Stored data entries:
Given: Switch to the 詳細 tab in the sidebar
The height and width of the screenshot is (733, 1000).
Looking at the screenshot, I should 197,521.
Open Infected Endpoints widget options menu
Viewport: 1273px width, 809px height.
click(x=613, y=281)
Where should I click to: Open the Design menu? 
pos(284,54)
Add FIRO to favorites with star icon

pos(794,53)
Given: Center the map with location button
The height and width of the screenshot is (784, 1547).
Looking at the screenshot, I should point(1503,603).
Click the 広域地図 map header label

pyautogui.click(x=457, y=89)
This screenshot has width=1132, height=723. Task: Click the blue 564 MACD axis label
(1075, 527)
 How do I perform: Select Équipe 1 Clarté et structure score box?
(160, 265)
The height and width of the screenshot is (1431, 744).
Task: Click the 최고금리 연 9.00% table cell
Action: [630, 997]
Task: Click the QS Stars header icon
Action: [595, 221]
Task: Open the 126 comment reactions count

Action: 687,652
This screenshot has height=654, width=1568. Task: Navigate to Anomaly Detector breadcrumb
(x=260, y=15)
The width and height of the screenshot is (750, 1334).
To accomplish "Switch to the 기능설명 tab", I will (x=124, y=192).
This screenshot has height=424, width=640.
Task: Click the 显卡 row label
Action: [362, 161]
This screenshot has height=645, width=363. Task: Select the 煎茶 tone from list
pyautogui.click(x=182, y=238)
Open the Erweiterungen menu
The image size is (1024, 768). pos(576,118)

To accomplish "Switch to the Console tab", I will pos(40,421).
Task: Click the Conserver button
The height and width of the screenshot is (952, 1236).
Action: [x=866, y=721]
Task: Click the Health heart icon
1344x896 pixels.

§ **Instructions for the task**: Every line of the data must be written out again word for word.

§ **Answer to this exercise**:
Given: Switch to the 詳細 tab in the sidebar
The height and width of the screenshot is (733, 1000).
Looking at the screenshot, I should 197,521.
Open Infected Endpoints widget options menu
Viewport: 1273px width, 809px height.
click(x=613, y=281)
Where should I click to: Open the Design menu? 
pos(284,54)
Add FIRO to favorites with star icon

pos(794,53)
Given: Center the map with location button
The height and width of the screenshot is (784, 1547).
Looking at the screenshot, I should point(1503,603).
Click the 広域地図 map header label

pyautogui.click(x=457, y=89)
This screenshot has width=1132, height=723. Task: Click the blue 564 MACD axis label
(1075, 527)
 How do I perform: Select Équipe 1 Clarté et structure score box?
(160, 265)
The height and width of the screenshot is (1431, 744).
Task: Click the 최고금리 연 9.00% table cell
Action: [630, 997]
Task: Click the QS Stars header icon
Action: [595, 221]
Task: Open the 126 comment reactions count

Action: 687,652
This screenshot has height=654, width=1568. Task: Navigate to Anomaly Detector breadcrumb
(x=260, y=15)
The width and height of the screenshot is (750, 1334).
To accomplish "Switch to the 기능설명 tab", I will (x=124, y=192).
This screenshot has height=424, width=640.
Task: Click the 显卡 row label
Action: [362, 161]
This screenshot has height=645, width=363. Task: Select the 煎茶 tone from list
pyautogui.click(x=182, y=238)
Open the Erweiterungen menu
The image size is (1024, 768). pos(576,118)

To accomplish "Switch to the Console tab", I will pos(40,421).
Task: Click the Conserver button
The height and width of the screenshot is (952, 1236).
Action: [x=866, y=721]
Task: Click the Health heart icon
1344x896 pixels.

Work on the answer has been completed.